**Given problem 1**
In the passage on early Cincinnati law enforcement, on what date did the Council of Cincinnati pass its Night Watch ordinance?

The Greater Cincinnati Police Museum
“Preserving the History of Law Enforcement in the Greater Cincinnati Area”
-by Greater Cincinnati Police Museum Historian LT Stephen R. Kramer RET
At the same time our founders were landing at what was to become Columbia Township, Cincinnati, and North Bend during late 1788 and early 1789, the United States government was wrestling over a new constitution because the Articles of Confederation were not sufficient to govern a nation at peace.
The new United States Constitution and Bill of Rights (written by the 1st Congress) were ratified in 1791. Among all things necessary to govern this new republic, thy documented then and for the next 230 years how our nation would be defended from without and within, including stipulating that the Militia would be responsible for enforcement of federal law. Then, in 1792, based on the new law of the land, the United States (2nd) Congress set forth in the Militia Acts of 1792 exactly what the Militia was, every freeman between the ages of 18 and 46.
Soon after, in 1803, Ohio became a state, the military moved out due to the constitutional mandate that there be no standing armies within a state, and the Council of Cincinnati, the largest municipality in the region, had to decide what they would do for its law enforcement. They looked to the Constitution and Militia Acts and, on March 29, 1803, passed an ordinance designating every citizen, 21 years old and older, to be members of the Night Watch.
Cincinnati was the first city incorporated under the new Constitution. Their unique method of local law enforcement, i.e., of, by, and for The People, observed no artificial and changeable jurisdictional boundaries. As Cincinnati grew and people outside Cincinnati needed help, Cincinnatians helped. Soon, every village, township, and some unincorporated areas developed their version of a citizen watch, and all helped each other.

**Input records**
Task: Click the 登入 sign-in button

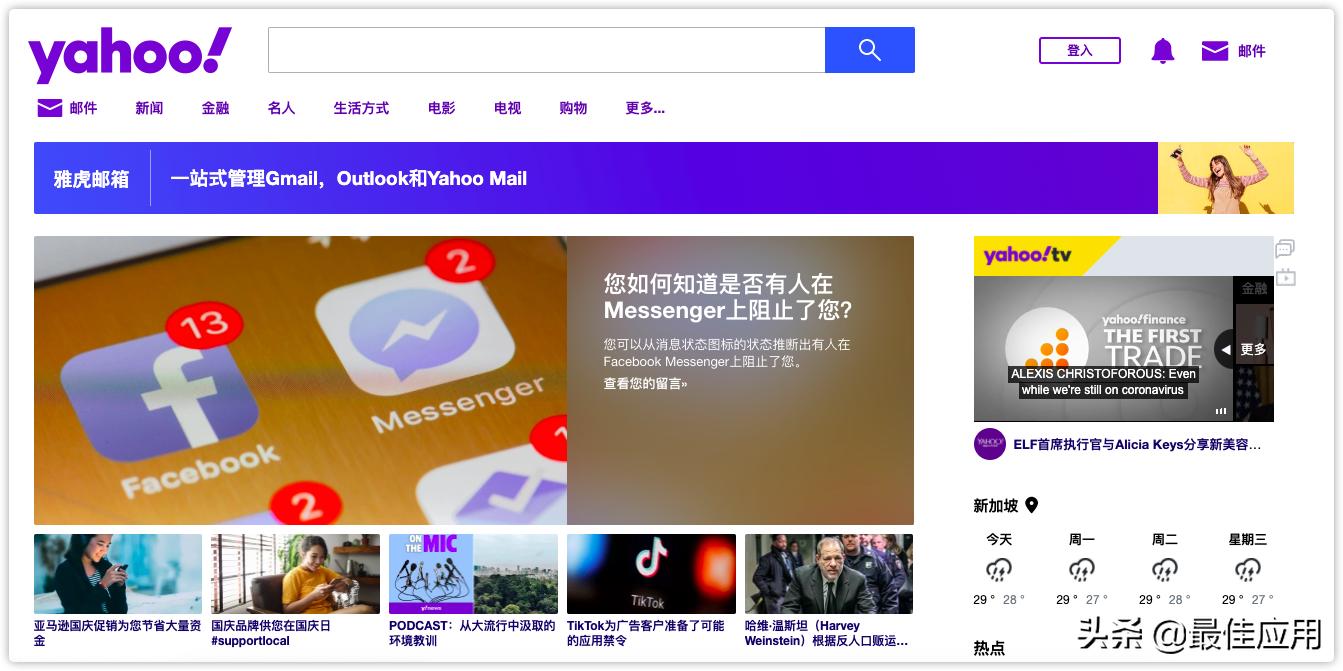Action: click(1080, 49)
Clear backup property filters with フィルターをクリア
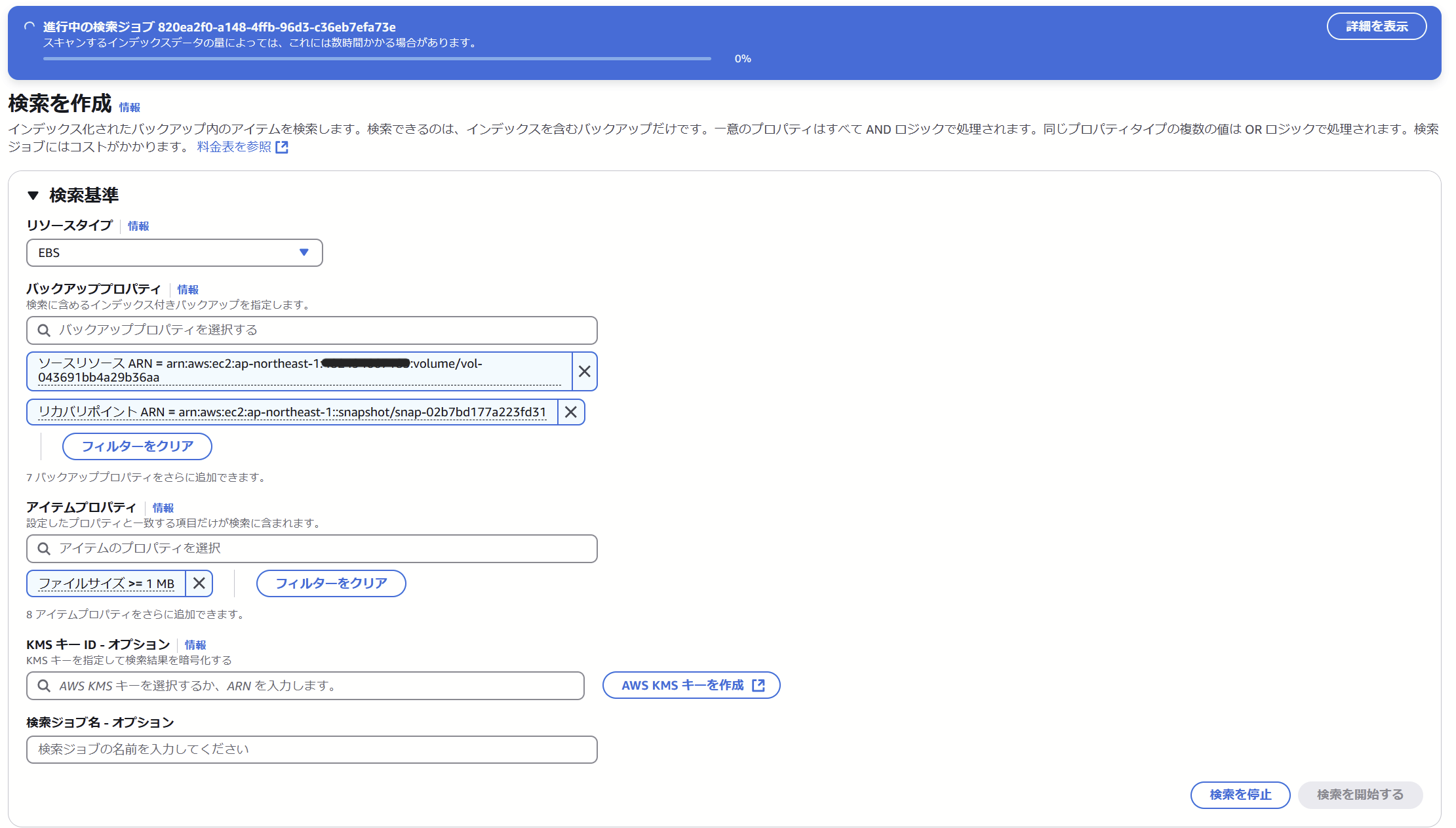Screen dimensions: 1456x828 tap(137, 446)
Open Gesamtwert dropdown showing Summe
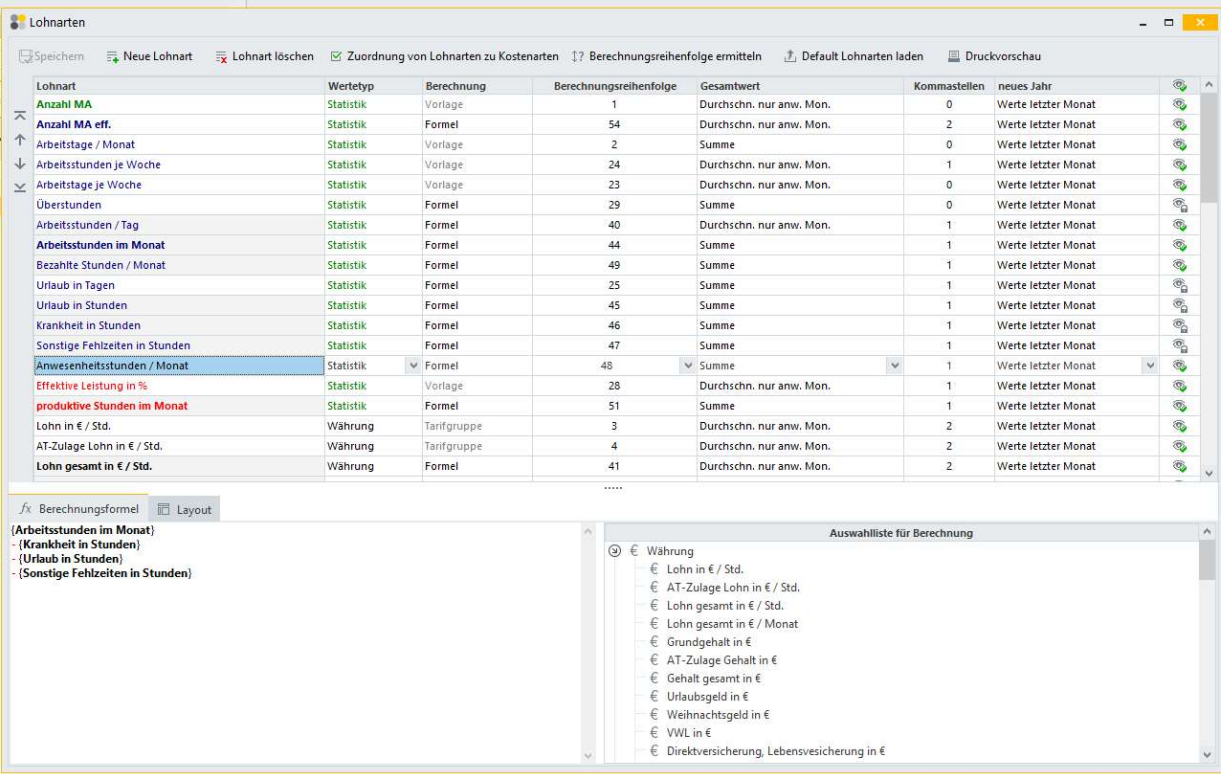The width and height of the screenshot is (1224, 774). pyautogui.click(x=894, y=366)
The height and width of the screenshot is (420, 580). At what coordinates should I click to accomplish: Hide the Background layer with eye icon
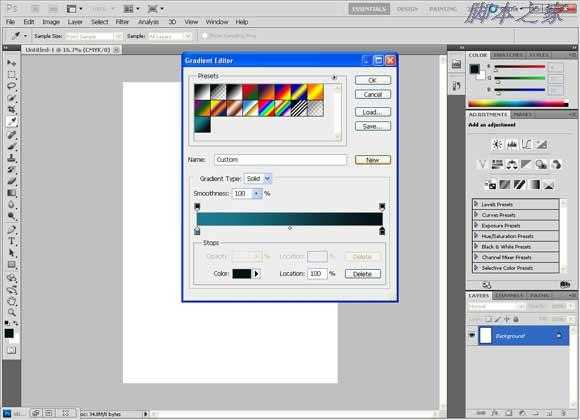point(472,336)
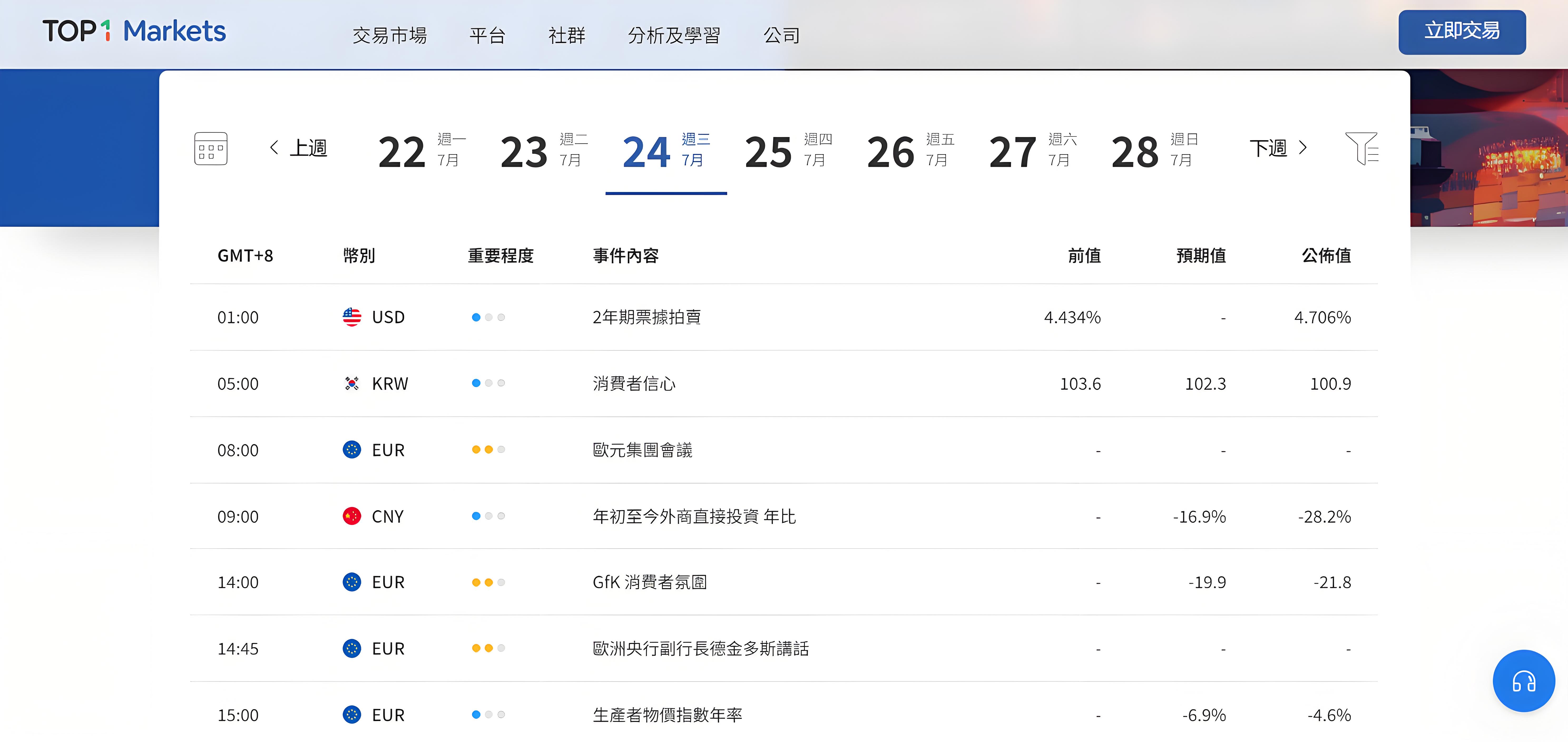The width and height of the screenshot is (1568, 742).
Task: Click the right chevron next to 下週
Action: point(1303,147)
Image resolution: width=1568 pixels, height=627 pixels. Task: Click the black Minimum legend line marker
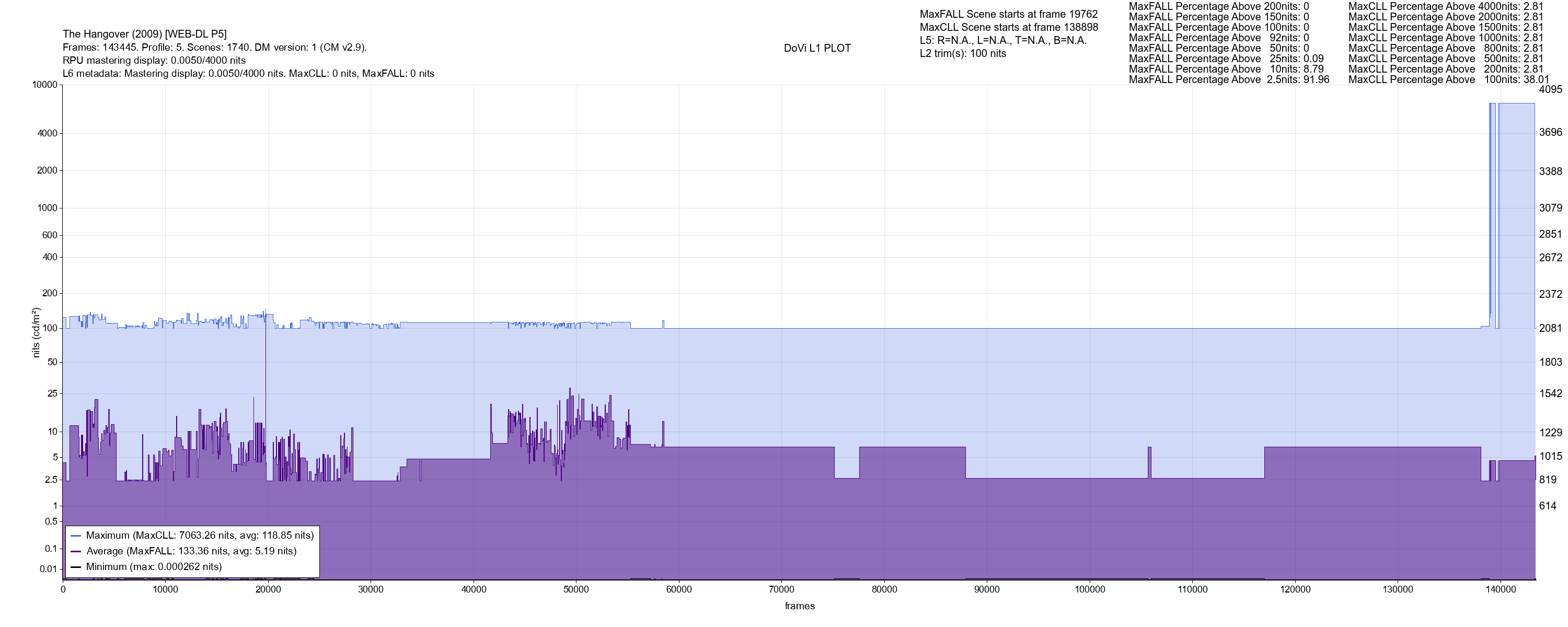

**Given problem 2**
List every line of the listing that contains the word "with".

**Expected output 1**
March 29, 1803.

**Expected output 2**
Clear backup property filters with フィルターをクリア
The height and width of the screenshot is (420, 580). At what coordinates should I click to accomplish: Hide the Background layer with eye icon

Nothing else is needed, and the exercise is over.